What's in Colorado's new felony DUI law


From: 9News

After years of debate, Gov. John Hickenlooper (D-Colorado) signed a bill Monday that creates a felony charge for a fourth drunk driving offense.

Currently, it's possible to get an unlimited number of DUI convictions in Colorado without receiving more than a short stint in county jail.

"We're one of four states that hadn't done this," Hickenlooper said. "Now there are only three."

Under the new law, a fourth strike would be subject to possible conviction as a felony, punishable by up to six years in state prison and a fine up to $500,000.

The law would apply to small percentage of the state's more than 24,000 cases of impaired driving each year.

Victims of DUI accidents and family members argued for the measure, saying that the cost of keeping people behind bars is better than losing innocent people to drunk driving.
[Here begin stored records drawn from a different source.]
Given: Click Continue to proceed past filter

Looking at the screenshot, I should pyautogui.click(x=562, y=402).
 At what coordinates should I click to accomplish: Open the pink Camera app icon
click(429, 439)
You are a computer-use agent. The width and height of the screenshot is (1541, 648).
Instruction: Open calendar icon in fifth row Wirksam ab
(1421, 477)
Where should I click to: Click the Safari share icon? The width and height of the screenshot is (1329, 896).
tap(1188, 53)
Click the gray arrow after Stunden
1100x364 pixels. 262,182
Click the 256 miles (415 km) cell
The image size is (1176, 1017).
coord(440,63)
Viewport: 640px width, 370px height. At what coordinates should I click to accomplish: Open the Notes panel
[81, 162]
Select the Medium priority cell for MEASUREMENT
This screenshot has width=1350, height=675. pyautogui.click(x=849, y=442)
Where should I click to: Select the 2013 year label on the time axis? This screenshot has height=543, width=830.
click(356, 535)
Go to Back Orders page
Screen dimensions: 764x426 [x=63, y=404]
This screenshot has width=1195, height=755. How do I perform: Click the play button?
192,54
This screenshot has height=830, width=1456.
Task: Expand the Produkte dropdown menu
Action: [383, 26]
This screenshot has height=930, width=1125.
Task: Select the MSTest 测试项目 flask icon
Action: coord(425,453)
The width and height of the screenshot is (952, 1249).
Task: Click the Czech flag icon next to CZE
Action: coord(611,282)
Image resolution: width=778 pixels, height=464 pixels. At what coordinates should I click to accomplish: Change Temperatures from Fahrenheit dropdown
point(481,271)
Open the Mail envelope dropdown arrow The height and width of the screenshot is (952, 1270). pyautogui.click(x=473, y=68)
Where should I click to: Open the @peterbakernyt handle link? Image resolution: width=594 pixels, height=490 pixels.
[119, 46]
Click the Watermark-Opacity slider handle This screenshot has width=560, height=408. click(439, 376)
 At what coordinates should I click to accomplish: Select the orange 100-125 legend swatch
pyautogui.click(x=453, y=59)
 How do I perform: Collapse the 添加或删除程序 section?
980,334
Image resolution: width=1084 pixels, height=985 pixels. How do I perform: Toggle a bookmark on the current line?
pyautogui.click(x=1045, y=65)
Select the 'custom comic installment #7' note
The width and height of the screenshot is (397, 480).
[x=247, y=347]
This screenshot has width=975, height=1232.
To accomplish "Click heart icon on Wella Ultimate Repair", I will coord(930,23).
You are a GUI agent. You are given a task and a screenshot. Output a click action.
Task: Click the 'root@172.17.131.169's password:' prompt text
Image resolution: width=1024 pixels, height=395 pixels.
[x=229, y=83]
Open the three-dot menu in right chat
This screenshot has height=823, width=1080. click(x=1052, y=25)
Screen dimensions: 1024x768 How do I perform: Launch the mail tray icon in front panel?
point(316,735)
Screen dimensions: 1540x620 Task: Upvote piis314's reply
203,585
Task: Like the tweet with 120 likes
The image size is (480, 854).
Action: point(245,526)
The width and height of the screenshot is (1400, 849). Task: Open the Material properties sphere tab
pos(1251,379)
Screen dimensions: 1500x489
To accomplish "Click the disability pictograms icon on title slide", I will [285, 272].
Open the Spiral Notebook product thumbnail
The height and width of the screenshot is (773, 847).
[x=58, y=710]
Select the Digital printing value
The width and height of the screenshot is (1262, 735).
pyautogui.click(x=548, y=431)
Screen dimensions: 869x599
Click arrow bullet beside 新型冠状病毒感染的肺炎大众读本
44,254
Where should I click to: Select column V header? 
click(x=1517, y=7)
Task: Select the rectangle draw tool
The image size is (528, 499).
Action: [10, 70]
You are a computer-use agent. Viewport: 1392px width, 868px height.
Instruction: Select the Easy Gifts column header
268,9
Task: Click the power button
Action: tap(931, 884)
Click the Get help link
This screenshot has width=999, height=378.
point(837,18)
Opponents of the measure argued that the money would be better spent on more intensive treatment.

Hickenlooper expects the law to discourage repeat offenders from reaching four strikes.

"The other folks, even after classes, courses, and putting devices on their cars, hey still find ways to drive drunk," Hickenlooper said. "I think at a certain point we can't let them drive. It's irresponsible for society to leave those people on the road."

State lawmakers spent a lot of time and energy haggling over the details. Here some of the key points:

THE FELONY ISN'T MANDATORY

While it's anticipated that many four-time offenders will be sentenced to prison, judges will have discretion to mete out the punishment they think best fits each case.

The law states that the court "must determine that incarceration is the most suitable option given the facts and circumstances of the case, including the defendant's willingness to participate in treatment."

The same section of the law also requires a finding that treatment appears unlikely to work or would present an "unacceptable risk to public safety" in order to impose felony punishment.

THE FOUR STRIKES DON'T HAVE TO BE IN COLORADO

First, let's clear up what counts as a strike against a person under the new law.

If you have three prior convictions for DUI, DWAI, vehicular assault, and/or vehicular homicide— a simple DUI in Colorado could become a felony.

The law also states that offenses anywhere else in the United States which would be classified as those crimes in Colorado also count against an offender.

IT WILL COST TAXPAYERS MONEY

Prison time isn't cheap.

The legislature's nonpartisan staff estimates 117 people will end up in state prisons during the first year of the new law. That comes with a cost to state prisons of $2.6 million.

By year three, it's estimated that 426 people will be locked up in prisons for repeat DUI offenses with an annual cost of $9.4 million to prisons.

The costs are offset somewhat by fees the state collects under the law and other minor changes made in the law.

THE LAW INCLUDES PREVENTION

In addition to language encouraging courts to look at addiction treatment for offenders, the law also takes steps designed to prevent repeat drunk drivers from reaching four strikes.

When repeat offenders have their drivers licenses revoked, they'll be required to get a conditional license requiring them to use and interlock device, which requires a breath test before allowing the car to start, for two to five years.

Previously, this was a one-year requirement.

THE BILL CAN STILL BE BLOCKED

It's possible for Coloradans to block the new law from taking effect by filing a ballot question to challenge it before Aug. 5.

That's because lawmakers deliberately decided not to include what's called a "safety clause" in the language of the bill.

Without a declaration that the legislature deems the law necessary for public safety, a referendum on the ballot is possible.

It's highly unusual for changes to criminal law to omit the safety clause, a hint at the level of compromise it took to pass the measure.

For contrast, the governor has already signed bills into law this year dealing with taxes on dyed diesel, mercantile licensing standards, and fees for state parks – all of which included safety clauses.

If nobody files a petition against the measure by Aug. 5, it will become state law.

If a petition is filed, the bill would become law unless a majority of voters decide against it.